Catacombs are quite famous now. They are the massive subterranean burial places. People dug in and tunneled through the soft volcanic rock underground and made pathways, carved burial spaces on the wall with small chambers.
Christians also buried their dead members here in secret. And pilgrims and Christian visitors left graffiti, paintings, and wrote down prayers there. When I visited Rome, I had a chance to visit one of the catacombs. It was truly impressive.

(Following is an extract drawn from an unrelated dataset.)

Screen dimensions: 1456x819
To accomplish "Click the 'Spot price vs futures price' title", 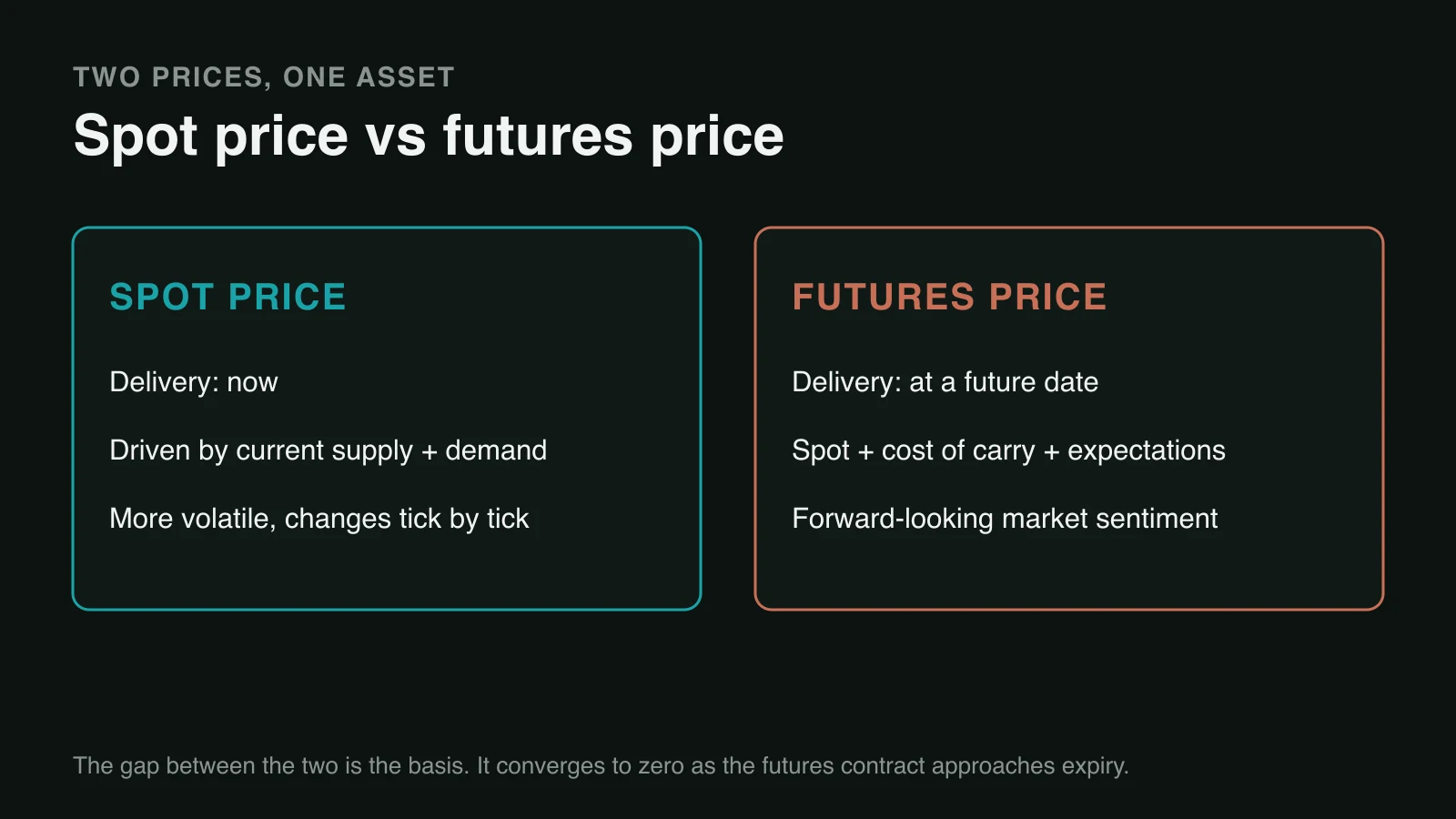I will tap(429, 136).

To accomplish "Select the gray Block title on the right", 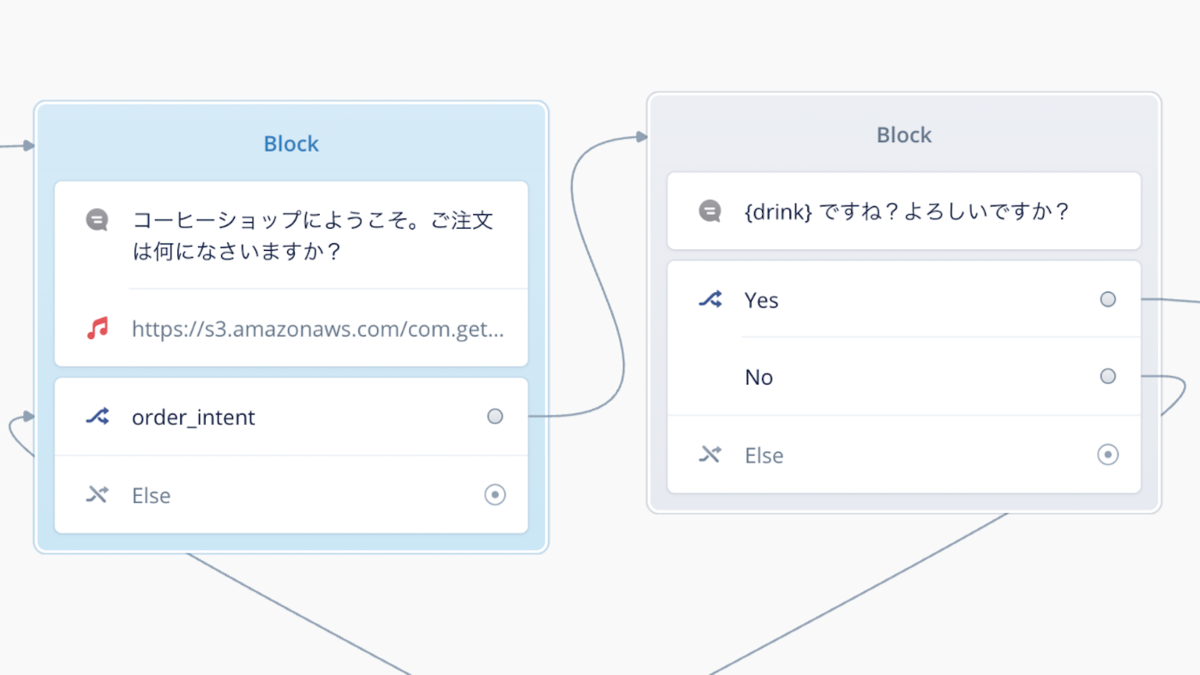I will coord(904,135).
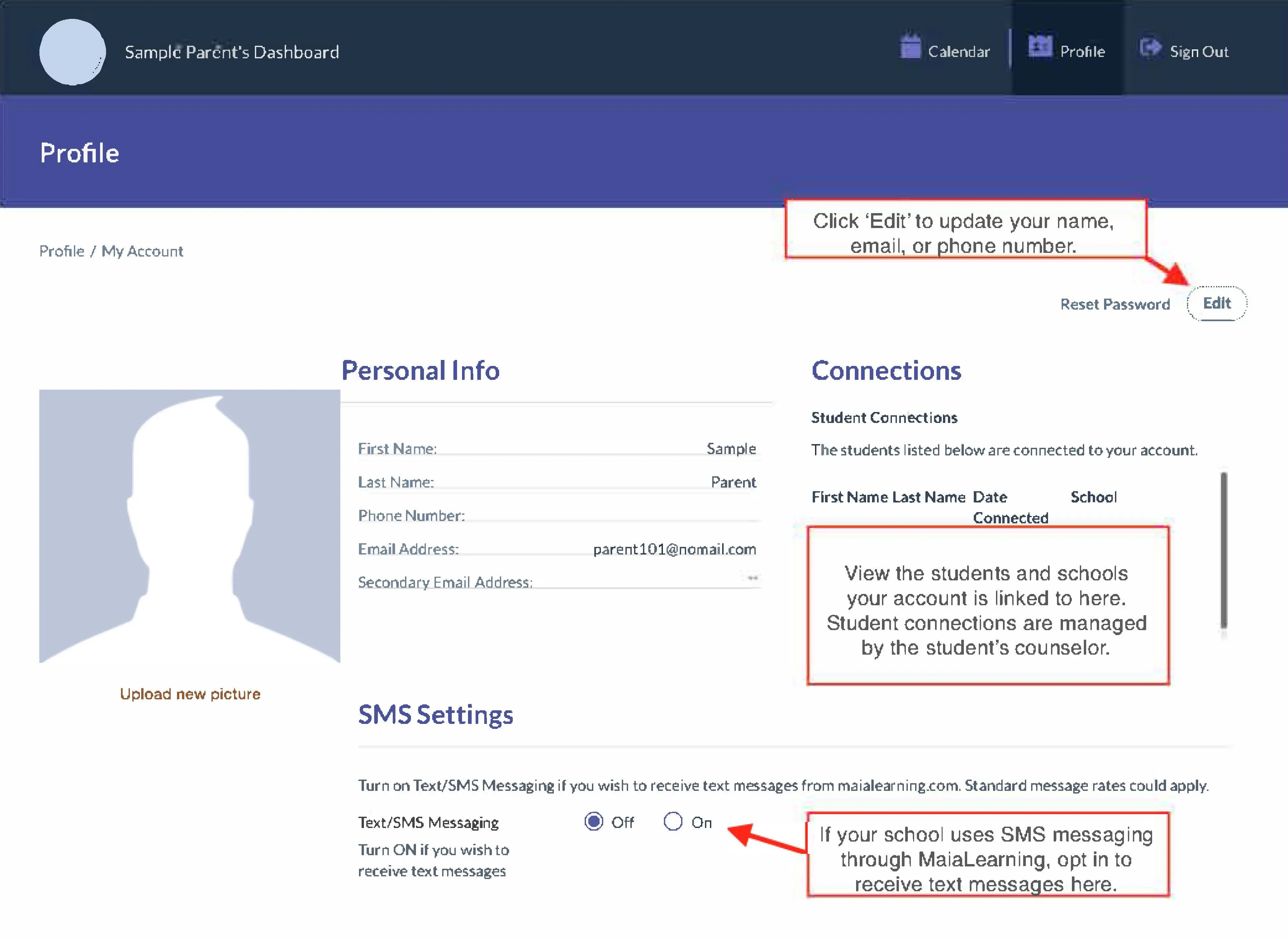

There, one thing captured my eyes and touched my heart. And it was neither the size of the catacombs nor their well-designed ventilation system. But it was a very simple image on a burial site: the small fresco of the good shepherd. Here, Christ is represented as a humble shepherd with a lamb on his shoulder as he watches over his little flock. I bought this tile as a souvenir for myself. Anyway, when I saw this, I asked to myself: how would early Christians feel and what would they think when they were drawing or carving the good shepherd on catacombs in the middle of suffering? How could they keep their faith in Christ, the good shepherd, his guidance and his presence, confronting the death of martyrs and the unchallengeable power of the Roman Empire?
In the dark and humid underground, in the vulnerable place where they sheltered themselves, in the massive tombs filled with the smell of decaying dead bodies, in the dark shadow and fear of death, they would definitely remember Psalm 23 engraving the image of the good shepherd. “The Lord is my shepherd, I shall not want. He makes me lie down in green pastures; he leads me beside still waters” (Psalm 23:1-2). And for sure, they would remember what Jesus said about himself as a shepherd. “I am the gate. Whoever enters by me will be saved, and will come in and go out and find pasture. The thief comes only to steal and kill and destroy. I came that they may have life, and have it abundantly” (John 10:9-10).
When they remembered all these well-known words about the good shepherd in the catacombs, would they feel consoled? Were they just fine in those massive underground cemeteries that look farthest away from the green pasture, and under persecutions that look farthest away from abundance? To be honest with you, I would feel miserable and frustrated. Where can I find green pasture and abundant life?
After a while, I could find an answer to these questions. For followers of Christ, abundant life sometimes, or many times, doesn’t mean an ideal life without worries and with everything we need. The Psalmist tells us that there is a time we walk through the valley of the shadow of the death in life. Jesus also tells us that there will be thieves and bandits who come to kill and destroy us. Yet, life is abundant because the good shepherd is with us. Conditions and circumstances in life can’t make a life abundant, but only the good shepherd can.
Life is hard. Yet, life is abundant with the good shepherd because this shepherd trudges through the rocky hills with us in search of a patch of grass. There are no green pastures and still waters right outside. In order to get there, the good shepherd has to lead the flock sometimes through the wilderness.
The quest is not always happy and smooth. Yet, life is abundant with the good shepherd, because this shepherd becomes “the gate for the sheep” (John 10:9). In the wilderness, a shepherd uses a temporary sheepfold to keep the sheep at night. But this enclosure provides only walls, and there is no gate. The door is just a bare entrance. Then, how can the sheep stay protected without a door? The shepherd lies down at night in the doorway and becomes the gate.
The good shepherd is the one who carefully watches all hidden dangers and challenges at the closest distance at night.
Out beyond the village, there are roaming predators, wolves, and bandits. Yet, life is abundant with the good shepherd, because this shepherd lays down his life for us. Jesus gave up his life on the cross for salvation, for our new life. With this good shepherd, with his steadfast love, with his faithfulness to us, life can be abundant no matter what.
Sisters and brothers in Christ, the life lived with the good shepherd is abundant. He is on our side and on our arduous journey, always guiding us though every fluctuation and phase of our life—either good or bad, joyful or painful. Like early Christians in catacombs, when we faithfully draw or carve the image of the good shepherd deep inside our hearts, let us remember the abundant life with the good shepherd who laid down one’s life for us. Let us stay with him always by hearing his voice more in our prayer and in our gathering, and by following him only—not many thieves in the world. And let us believe that the good shepherd always anoints our hearts with his love and grace. Then, we shall see our cup overflows always. Thanks be to God. Amen.